The Great Locomotive Chase: Part II, The Chase

William Fuller, the  General 's conductor  (Southern Museum of Civil War and Locomotive History)

William Fuller, the General's conductor

(Southern Museum of Civil War and Locomotive History)

Read Part I here.

The raiders awoke early and met in Andrews’ room to go over their plans. They would board a train at Marietta and when the train stopped at Big Shanty for a breakfast stop they would uncouple the cars and take the engine. In the end, only twenty of the group ended making the raid—Hawkins and Porter overslept and missed the group’s departure. This was detrimental to Andrews’ plan because Hawkins was the most experienced engineer and was supposed to be in charge of the engine once they stole it.

The raiders boarded a train consisting of a locomotive—The General—and its tender, two passenger cars, a baggage car, and three box cars.
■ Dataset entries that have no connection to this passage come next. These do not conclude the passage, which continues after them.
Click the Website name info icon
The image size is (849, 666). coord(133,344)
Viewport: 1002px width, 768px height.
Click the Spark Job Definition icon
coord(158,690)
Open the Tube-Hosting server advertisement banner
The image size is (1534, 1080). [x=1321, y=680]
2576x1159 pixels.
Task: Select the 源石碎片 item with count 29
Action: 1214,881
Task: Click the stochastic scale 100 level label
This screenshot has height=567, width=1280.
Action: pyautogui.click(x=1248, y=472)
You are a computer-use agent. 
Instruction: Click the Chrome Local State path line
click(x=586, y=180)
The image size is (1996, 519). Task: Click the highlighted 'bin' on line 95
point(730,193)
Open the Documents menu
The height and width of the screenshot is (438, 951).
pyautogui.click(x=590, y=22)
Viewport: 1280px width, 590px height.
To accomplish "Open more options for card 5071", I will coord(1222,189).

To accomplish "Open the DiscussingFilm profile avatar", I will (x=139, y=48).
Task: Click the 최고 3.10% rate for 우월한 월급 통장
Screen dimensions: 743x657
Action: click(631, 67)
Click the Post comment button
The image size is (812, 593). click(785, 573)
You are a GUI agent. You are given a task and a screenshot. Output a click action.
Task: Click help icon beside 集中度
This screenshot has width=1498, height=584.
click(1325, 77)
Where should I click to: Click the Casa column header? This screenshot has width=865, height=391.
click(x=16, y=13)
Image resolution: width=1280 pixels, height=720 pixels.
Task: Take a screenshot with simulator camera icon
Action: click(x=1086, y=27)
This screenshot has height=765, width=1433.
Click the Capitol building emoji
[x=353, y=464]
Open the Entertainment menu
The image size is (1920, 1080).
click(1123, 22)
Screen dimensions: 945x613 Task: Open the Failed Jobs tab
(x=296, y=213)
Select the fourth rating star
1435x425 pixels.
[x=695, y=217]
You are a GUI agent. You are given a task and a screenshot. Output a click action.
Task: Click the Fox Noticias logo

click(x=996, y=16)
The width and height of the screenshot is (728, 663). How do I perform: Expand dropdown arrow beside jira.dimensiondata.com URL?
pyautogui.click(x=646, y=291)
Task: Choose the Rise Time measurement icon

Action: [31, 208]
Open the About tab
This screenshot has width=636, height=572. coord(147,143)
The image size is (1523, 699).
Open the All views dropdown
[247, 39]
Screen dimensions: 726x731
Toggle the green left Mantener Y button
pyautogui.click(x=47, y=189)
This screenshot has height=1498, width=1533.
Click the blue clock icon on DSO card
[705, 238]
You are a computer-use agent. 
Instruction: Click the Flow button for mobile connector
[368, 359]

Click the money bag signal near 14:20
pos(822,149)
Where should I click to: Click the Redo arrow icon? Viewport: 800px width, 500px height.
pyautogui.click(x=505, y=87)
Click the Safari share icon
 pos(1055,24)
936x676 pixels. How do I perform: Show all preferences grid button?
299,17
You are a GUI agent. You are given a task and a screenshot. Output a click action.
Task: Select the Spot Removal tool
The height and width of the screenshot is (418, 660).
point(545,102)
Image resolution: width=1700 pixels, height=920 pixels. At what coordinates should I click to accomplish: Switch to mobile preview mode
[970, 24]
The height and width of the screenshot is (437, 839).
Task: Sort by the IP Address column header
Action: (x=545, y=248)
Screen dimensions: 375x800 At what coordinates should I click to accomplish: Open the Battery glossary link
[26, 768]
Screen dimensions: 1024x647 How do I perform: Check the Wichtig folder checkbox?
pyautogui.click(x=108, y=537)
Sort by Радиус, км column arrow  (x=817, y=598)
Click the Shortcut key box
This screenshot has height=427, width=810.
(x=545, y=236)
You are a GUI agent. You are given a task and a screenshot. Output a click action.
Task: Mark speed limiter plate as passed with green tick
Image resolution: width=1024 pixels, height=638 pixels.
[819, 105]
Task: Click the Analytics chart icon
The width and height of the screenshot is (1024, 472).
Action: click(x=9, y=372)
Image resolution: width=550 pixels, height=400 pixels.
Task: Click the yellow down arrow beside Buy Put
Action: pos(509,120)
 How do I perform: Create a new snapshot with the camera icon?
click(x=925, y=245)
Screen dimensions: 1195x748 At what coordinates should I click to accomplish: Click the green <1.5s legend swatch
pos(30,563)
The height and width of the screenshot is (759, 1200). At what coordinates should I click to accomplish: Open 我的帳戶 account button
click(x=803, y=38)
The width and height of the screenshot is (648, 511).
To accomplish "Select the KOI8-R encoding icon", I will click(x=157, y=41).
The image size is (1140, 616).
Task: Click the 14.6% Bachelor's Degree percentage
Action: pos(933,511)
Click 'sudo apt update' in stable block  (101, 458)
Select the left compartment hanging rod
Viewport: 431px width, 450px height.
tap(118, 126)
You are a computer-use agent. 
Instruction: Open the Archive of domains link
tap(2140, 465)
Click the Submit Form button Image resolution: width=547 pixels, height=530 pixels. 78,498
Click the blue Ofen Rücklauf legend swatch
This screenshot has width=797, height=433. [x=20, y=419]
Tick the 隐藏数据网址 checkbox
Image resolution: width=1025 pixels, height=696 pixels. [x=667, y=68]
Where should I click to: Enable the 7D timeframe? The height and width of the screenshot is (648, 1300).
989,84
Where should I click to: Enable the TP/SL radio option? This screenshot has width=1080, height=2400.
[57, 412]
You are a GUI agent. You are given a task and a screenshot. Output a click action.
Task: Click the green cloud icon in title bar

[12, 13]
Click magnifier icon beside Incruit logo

The General’s conductor was twenty-five-year-old William Allen Fuller with engineer E. Jefferson Cain and fireman Andrew Anderson. With the first leg of the trip mostly uneventful, the train stopped as planned at Big Shanty and the passengers and crew unloaded for breakfast. Fuller was particularly on edge that morning—one of his supervisors, Anthony Murphy, foreman of motive and machine power on the Western & Atlantic Railroad, was riding as a passenger on that train and Murphy sat down with the crew for their breakfast.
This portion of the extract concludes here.